オカルト評論家・山口敏太郎氏が都市伝説の妖怪、学校の怪談、心霊スポットに現れる妖怪化した幽霊など、現代人が目撃した怪異を記し、妖怪絵師・増田よしはる氏の挿絵とともに現代の“百鬼夜行絵巻”を作り上げている。第232回は「砂利女」だ。
とある学校に伝承されている「学校七不思議」の一つである。
昔、その学校でいじめ問題が発生した。昼間に食べる給食に砂利が混入したのだ。事件発生直後は、おとなしい性格の女の子が疑われたが、やがていじめにつながっていった。

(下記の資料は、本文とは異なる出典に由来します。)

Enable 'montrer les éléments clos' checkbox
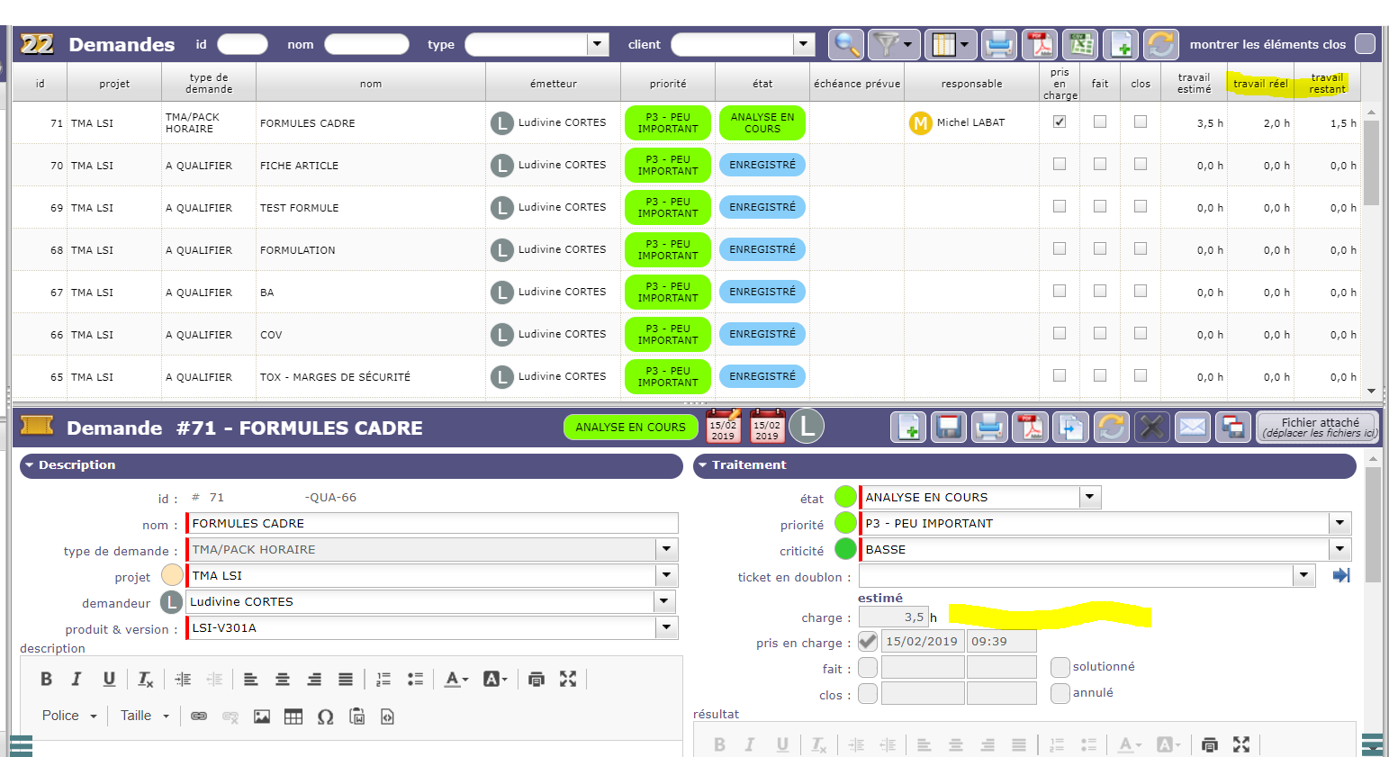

そのいじめは、陰険そのものであり、教師も見て見ぬふりをした。そして、クラスの大部分がいじめを行うようになり、女の子は校庭の脇に置かれた砂利の山で、変死体で発見された。変死体の胃腸の中からは大量の砂が発見されたと言われている。
そうこうしているうちに、女の子の霊が出没するようになった。夕方になると、靴を履いていない裸足の霊が歩き回るようになったのだ。全身砂まみれであり、口の中から砂を散らしながら、パクパクと口を開けて何か訴えるように話しかけてくる。
砂関連の妖怪といえば、ドイツの妖怪である「砂男サンドマン」を連想させる。別名「眠りの精」とも言われる。人の目に魔法の砂をまいて、目をつぶらせて、眠らせてしまう。その姿は、老人のようであり、砂がたっぷり詰まった袋を担いでいると言われている。また違った伝承によると姿が見えないという。ちなみに、「砂男=サンドマン」をモチーフにした小説は、欧米でかなりたくさん発売されている。
なお、妖怪キャラクターの場合、人気アニメ「妖怪ウォッチ」では「砂夫」という妖怪がいる。これは全国各地の妖怪スポットに現れ、倒すと仲間になってくれる妖怪である。